Description of the task> Please report every line in the material below where the word "scrollbar" is found.
"""
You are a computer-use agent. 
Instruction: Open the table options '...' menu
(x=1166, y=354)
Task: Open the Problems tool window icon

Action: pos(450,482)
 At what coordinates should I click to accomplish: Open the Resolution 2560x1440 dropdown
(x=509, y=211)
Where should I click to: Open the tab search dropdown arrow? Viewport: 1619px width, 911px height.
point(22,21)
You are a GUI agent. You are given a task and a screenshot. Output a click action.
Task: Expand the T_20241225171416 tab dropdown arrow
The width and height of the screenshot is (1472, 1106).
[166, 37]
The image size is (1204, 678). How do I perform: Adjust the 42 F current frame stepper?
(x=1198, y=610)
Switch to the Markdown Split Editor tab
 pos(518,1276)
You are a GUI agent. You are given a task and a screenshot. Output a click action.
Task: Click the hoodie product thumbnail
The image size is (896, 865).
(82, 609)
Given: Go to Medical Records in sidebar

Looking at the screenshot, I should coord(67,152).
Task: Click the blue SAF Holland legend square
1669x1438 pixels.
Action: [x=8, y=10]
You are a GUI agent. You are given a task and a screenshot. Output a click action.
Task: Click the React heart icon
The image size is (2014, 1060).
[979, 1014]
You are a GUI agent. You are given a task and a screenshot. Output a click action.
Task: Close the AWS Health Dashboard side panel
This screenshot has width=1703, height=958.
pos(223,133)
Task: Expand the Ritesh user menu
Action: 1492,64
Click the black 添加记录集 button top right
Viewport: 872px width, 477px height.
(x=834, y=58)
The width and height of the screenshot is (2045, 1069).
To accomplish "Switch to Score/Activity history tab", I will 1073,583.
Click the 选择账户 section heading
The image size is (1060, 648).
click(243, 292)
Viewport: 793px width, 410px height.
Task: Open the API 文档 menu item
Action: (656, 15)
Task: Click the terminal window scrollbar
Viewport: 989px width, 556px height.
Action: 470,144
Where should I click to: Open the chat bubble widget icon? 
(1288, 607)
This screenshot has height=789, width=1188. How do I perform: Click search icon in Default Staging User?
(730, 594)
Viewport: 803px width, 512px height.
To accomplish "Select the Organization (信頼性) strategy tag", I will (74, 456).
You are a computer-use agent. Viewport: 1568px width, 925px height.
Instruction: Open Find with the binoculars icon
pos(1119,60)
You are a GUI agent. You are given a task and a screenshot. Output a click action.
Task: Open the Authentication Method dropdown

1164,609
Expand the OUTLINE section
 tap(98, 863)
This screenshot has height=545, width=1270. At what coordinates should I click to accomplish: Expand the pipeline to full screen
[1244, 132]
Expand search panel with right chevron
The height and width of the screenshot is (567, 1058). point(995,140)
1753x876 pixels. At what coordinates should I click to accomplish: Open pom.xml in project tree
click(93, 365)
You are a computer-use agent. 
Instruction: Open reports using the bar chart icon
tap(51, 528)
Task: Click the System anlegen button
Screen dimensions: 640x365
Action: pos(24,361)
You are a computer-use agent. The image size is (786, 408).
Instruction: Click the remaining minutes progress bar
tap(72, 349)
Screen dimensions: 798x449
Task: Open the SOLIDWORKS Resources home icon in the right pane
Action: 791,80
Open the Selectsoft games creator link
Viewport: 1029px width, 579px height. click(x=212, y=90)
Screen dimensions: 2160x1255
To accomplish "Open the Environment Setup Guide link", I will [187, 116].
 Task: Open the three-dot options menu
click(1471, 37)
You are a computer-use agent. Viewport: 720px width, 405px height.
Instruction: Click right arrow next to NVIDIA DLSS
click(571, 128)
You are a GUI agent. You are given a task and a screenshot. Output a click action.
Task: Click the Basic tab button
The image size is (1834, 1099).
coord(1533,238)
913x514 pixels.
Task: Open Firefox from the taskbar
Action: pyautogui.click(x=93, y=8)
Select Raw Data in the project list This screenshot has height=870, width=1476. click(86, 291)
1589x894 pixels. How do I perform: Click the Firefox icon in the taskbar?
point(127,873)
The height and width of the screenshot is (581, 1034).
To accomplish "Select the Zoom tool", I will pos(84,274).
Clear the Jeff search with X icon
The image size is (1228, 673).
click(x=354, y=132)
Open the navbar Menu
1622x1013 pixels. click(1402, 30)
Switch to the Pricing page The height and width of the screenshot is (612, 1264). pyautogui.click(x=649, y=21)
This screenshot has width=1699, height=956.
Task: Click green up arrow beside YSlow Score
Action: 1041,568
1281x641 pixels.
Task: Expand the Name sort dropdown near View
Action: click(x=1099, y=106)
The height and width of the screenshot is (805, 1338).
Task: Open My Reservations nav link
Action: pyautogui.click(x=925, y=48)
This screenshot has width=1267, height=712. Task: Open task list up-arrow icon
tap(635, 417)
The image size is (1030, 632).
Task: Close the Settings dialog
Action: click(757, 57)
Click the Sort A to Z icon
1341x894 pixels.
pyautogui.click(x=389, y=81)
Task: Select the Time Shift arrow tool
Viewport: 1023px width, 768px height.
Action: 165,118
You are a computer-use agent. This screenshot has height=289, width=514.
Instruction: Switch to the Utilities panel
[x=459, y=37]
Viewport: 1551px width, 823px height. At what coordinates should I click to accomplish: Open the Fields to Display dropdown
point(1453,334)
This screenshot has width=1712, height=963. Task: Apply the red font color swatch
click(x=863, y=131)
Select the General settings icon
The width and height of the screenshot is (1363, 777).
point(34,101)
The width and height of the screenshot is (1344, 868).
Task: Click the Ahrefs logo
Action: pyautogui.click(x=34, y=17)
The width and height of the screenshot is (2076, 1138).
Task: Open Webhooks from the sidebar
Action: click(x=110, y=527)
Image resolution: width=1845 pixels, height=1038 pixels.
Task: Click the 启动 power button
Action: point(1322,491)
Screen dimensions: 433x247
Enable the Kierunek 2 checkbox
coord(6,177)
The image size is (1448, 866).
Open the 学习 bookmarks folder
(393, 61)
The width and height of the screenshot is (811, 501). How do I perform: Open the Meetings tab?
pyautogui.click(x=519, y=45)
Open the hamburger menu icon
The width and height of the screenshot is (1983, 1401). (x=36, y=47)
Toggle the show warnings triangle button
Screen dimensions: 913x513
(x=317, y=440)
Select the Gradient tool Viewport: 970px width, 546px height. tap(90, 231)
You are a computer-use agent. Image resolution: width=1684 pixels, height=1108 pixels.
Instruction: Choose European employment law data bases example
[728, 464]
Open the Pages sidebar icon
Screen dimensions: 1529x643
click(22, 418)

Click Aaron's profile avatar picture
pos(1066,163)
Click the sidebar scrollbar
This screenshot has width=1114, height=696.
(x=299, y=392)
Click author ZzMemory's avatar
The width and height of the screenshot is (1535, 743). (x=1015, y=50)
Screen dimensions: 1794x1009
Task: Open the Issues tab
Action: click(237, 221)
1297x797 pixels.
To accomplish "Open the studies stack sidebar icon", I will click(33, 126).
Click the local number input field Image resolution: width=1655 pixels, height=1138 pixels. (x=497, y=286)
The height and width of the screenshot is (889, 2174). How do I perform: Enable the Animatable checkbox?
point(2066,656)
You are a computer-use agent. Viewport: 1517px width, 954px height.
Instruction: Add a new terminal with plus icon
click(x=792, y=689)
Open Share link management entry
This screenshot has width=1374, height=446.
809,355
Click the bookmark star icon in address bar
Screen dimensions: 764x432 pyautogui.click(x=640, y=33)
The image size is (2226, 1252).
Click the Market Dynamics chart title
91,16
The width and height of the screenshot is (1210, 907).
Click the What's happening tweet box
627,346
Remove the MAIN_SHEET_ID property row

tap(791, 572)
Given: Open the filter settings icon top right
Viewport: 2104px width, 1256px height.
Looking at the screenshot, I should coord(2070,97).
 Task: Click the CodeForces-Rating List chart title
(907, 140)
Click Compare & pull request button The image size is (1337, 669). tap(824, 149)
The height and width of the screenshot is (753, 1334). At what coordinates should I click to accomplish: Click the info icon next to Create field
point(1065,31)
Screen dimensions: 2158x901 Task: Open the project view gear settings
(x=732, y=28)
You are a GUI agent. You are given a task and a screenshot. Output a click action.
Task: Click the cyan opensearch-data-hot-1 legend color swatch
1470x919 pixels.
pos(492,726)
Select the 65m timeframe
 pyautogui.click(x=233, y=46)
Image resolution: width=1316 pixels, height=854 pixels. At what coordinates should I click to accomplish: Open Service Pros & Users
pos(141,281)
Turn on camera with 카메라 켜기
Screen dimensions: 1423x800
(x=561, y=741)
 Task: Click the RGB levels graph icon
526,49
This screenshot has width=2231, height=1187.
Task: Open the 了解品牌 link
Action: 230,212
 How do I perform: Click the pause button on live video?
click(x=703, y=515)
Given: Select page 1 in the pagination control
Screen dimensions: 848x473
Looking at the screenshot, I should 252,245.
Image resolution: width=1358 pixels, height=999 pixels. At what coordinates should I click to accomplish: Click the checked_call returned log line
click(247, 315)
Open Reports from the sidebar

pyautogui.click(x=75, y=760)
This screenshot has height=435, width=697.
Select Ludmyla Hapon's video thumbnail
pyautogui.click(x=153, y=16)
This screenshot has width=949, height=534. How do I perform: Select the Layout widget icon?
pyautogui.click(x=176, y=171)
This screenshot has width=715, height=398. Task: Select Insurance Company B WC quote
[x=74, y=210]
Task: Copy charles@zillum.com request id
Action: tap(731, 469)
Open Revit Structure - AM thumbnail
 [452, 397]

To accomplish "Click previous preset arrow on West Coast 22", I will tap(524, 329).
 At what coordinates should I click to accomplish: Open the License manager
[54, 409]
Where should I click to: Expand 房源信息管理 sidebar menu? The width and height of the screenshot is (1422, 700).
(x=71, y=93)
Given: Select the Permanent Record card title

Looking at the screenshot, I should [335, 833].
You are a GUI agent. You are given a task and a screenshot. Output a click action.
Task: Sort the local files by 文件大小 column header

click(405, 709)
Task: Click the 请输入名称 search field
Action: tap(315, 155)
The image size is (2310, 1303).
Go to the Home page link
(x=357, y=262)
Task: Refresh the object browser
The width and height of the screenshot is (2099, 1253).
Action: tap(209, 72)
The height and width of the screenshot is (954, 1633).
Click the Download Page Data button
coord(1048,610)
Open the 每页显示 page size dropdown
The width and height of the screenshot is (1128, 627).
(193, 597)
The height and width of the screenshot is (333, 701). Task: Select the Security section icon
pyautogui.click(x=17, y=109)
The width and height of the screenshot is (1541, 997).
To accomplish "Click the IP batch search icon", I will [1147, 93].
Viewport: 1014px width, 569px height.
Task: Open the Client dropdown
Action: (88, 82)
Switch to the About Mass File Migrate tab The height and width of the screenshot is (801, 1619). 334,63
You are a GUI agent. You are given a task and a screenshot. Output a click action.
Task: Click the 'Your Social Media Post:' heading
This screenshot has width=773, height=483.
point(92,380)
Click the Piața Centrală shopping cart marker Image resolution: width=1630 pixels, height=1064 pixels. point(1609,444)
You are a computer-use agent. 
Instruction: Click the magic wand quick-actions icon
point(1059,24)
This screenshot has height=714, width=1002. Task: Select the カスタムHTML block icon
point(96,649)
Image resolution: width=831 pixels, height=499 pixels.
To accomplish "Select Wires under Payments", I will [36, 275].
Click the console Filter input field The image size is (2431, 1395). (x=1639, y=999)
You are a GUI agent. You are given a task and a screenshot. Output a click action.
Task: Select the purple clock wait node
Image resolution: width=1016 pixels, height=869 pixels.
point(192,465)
"""
Task result>
Task: Click the terminal window scrollbar
Click the sidebar scrollbar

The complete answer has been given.